China’s gross domestic product is losing ground as the Communist government is fighting COVID by locking down whole cities instead of buying effective COVID vaccines from Moderna and Pfizer.

 

The European economy and the supply of gas to heat homes and businesses next winter is threatened by Russia and its war with Ukraine.

 

Goldman Sachs rates the risk of a recession at 30% in the U.S. within the next 24 months.

 

“You can make excuses, or you can make it happen.”

Dan Parker says he is not a blind race car driver, but he is a race car driver who is blind. On March 31, 2022, Dan set a land speed record of 211 MPH for a “blindfolded” driver using his 800 hp Corvette. Of course, Dan was not blindfolded as he is totally blind. In 2012, Dan was in a horrific race car accident where he suffered a traumatic brain injury that left him blind. Even after his accident, Dan continues to be a race car builder and driver.

 


 

Pop Quiz

Last month we challenged our readers to broadly understand the quantities of refined products that come from a barrel of crude oil. This month we want to focus on just “diesel fuel.” An 18-wheel semi-tractor and trailer typically weighs 35,000 pounds empty, and 80,000 pounds fully loaded. Therefore, a semi’s freight can weigh as much as 22.5 tons. A typical semi-tractor trailer can move 1 ton of freight 134 miles on a single gallon of diesel fuel. How many miles can a freight train move 1 ton of freight per gallon of diesel?

 

125 miles?

250 miles?

500 miles?

750 miles?

 

 

The answer is at the bottom of the newsletter.

 

 

 

 

 

 

Unemployment Rates by Education Level, March 2022

Less Than High School Diploma5.2%
High School Graduate, No College4.0%
Some College or Associate’s Degree3.0%
Bachelor’s Degree or Higher2.0%

Average weekly earnings of all employees on private nonfarm payrolls were up 4.7% compared to a year ago.

 

 

Gross Domestic Product (GDP)

The Bureau of Economic Analysis said the first estimate for the 2022 first quarter GDP decreased by 1.4% compared to a 6.9% increase for the fourth quarter 2021.

 

 

The primary reason for the negative GDP real growth in the first quarter was a decrease in U.S. exports and a large increase in imports. Both actions are reductions in the GDP calculation.

 

 

Inflation

Annual inflation rose 6.6% in March as measured by the Personal Consumption Expenditures (PCE) index. The core PCE index, which excludes food and energy, rose only 5.2% in March, as compared to the adjusted 5.3% in February.

 

Fortunately, we all do not live in Big Sur, California. Here is a snapshot of gas prices in Big Sur on April 3, 2022.

 

Bond MaturitiesAnnual Inflation Expectations
5 Year3.30%
10 Year2.88%
30 Year2.56%

This month’s estimated annual inflation numbers above are 3 basis points higher on average compared to last month.

 


 

Important Dates in May

May 1 – In 1889, comrades within the International Socialist Conference declared, “May 1 will be the international holiday for labor!” Well not quite.

May 3 – Primary election day in Indiana and elsewhere.

May 3 & 4 – The third Federal Open Market Meeting of 2022.

May 4 – May the fourth be with you.

May 5 – Cinco de Mayo, in the United States, this date has evolved into a commemoration of Mexican culture and heritage.

May 7 – The Kentucky Derby.

May 8 – Mother’s Day.

May 8, 1945 – VE Day or WWII’s Victory in Europe Day.

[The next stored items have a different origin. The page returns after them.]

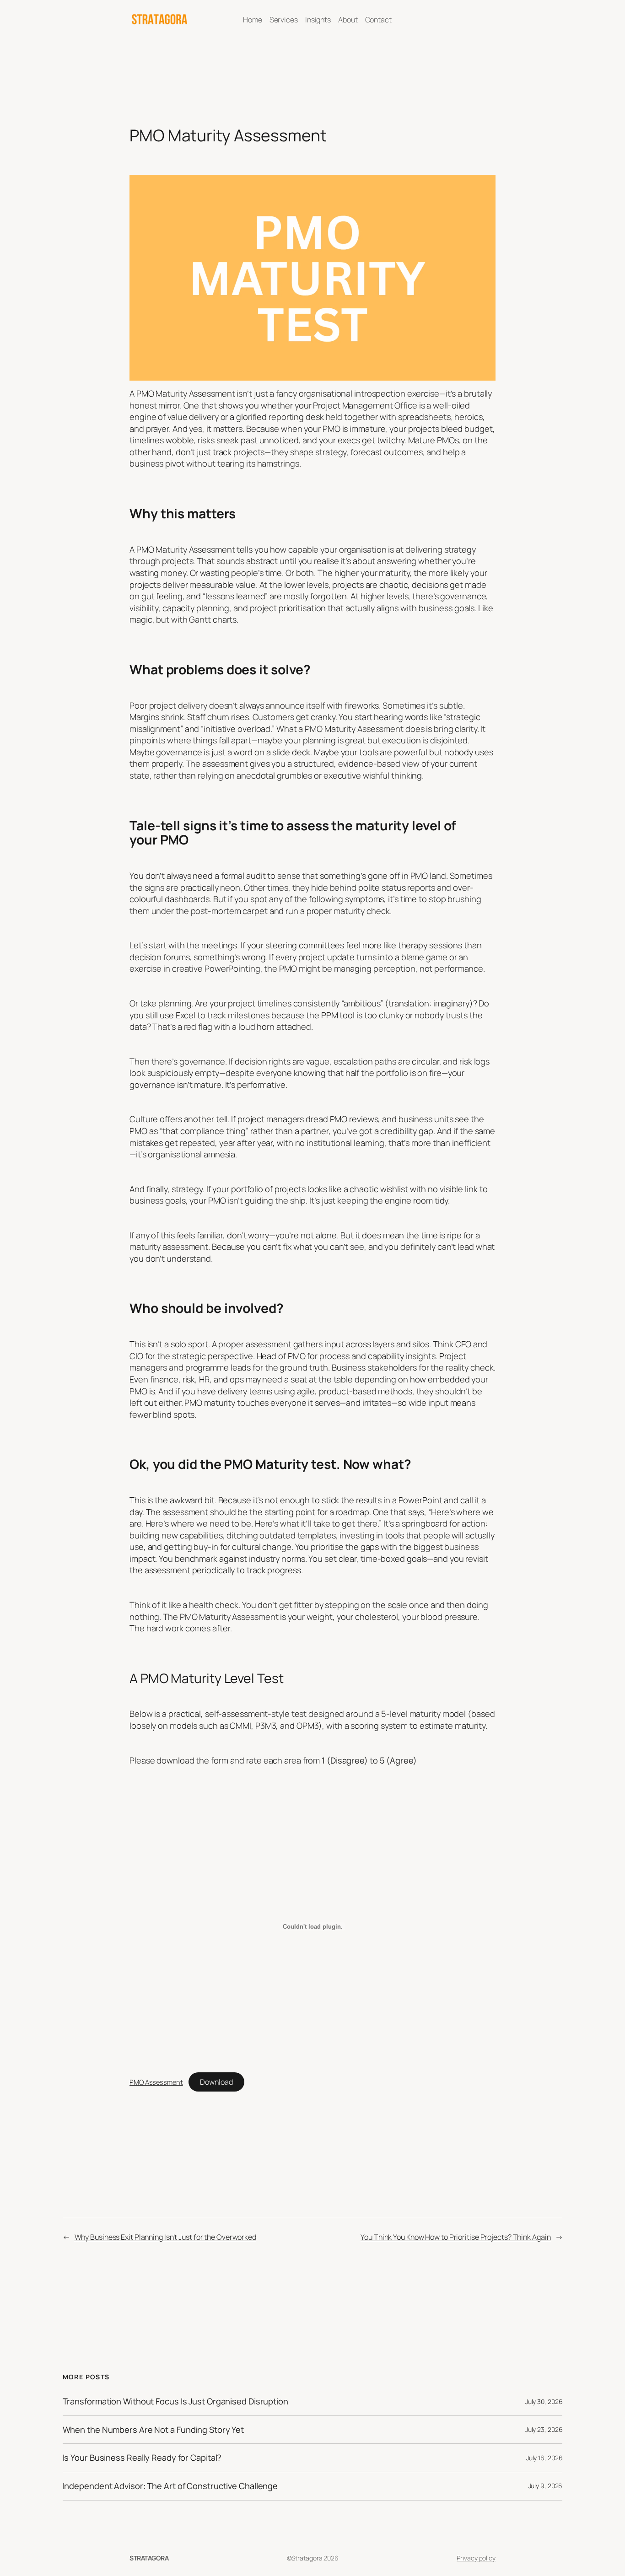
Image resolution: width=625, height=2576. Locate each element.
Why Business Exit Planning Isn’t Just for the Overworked (165, 2237)
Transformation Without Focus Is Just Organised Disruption (175, 2401)
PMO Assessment (156, 2082)
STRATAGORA (148, 2558)
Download (216, 2082)
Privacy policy (476, 2558)
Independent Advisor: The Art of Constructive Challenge (170, 2486)
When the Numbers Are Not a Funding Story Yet (153, 2430)
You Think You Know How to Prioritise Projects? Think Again (455, 2237)
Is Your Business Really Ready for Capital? (142, 2458)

May 21 – Armed Forces Day.

May 29 – The Indianapolis 500.

May 30 – Memorial Day. This day was originally called Decoration Day. After the Civil War, this day was set aside for family members and the public to decorate the graves of the soldiers who died in that war. After World War I, the holiday was expanded to honor all American war fatalities. The name Memorial Day became more commonplace after World War II.

 


 

Stock Market

 

Commentary

 

 

Jonathan Krinsky

 

Jonathan Krinsky, BTIG Chief Market Technician, said on April 30 on CNBC, “The S&P 500 Index needs to break below the 4000 level. We believe we need to get to a point of indiscriminate selling. We are almost there but not quite. This is how a market correction unfolds.”

 

 

Stock Market Valuations

Our current 2022 year-end prediction for the S&P 500 Index profitability is $225 per share. Our best optimist estimate for the year end PE ratio is 21. If so, we will see the following:

 

YearEarnings/SharePE RatioApprox. S&P 500 Index High
 2022$22521.04,725

 

Remember, the market all-time closing high was 4,796.56 on January 3, 2022. But this market is going down. Just how low could we go yet this year?

 

YearEarnings/SharePE RatioApprox. S&P 500 Index High
 2022$22517.33,900

 

The current Lorenz Financial prediction for the S&P 500 Index bottom in the short-term is 3900 +/- 100.

 

Recent Monthly Performance of the S&P 500 Index

 

 

 

 

 

 

 

 

 

 

 

 

Is This an Average Correction?

Sam Stovall, Chief Investment Strategist at CFRA Research, told CNBC, “Since 1945, we have had 23 market corrections with downturns of -10% to -19.9%. The average drop was 14% and the timeframe from peak to trough was 4 months.” So far this is an average correction. But we have begun an increasing interest rate cycle, along with significant supply chain disruptions and a war in Ukraine. For these reasons we believe the downturn of this stock market will continue to get worst and potentially hit bottom at -18% to -20%.

 

 

Recommended Action for Your Stock Portfolio

Last month we listed three types of securities to avoid. Those are stocks of unprofitable companies, stocks of Chinese companies, and bonds.

 

Last month we listed three types of securities to avoid. Those are stocks of unprofitable companies, stocks of Chinese companies, and bonds.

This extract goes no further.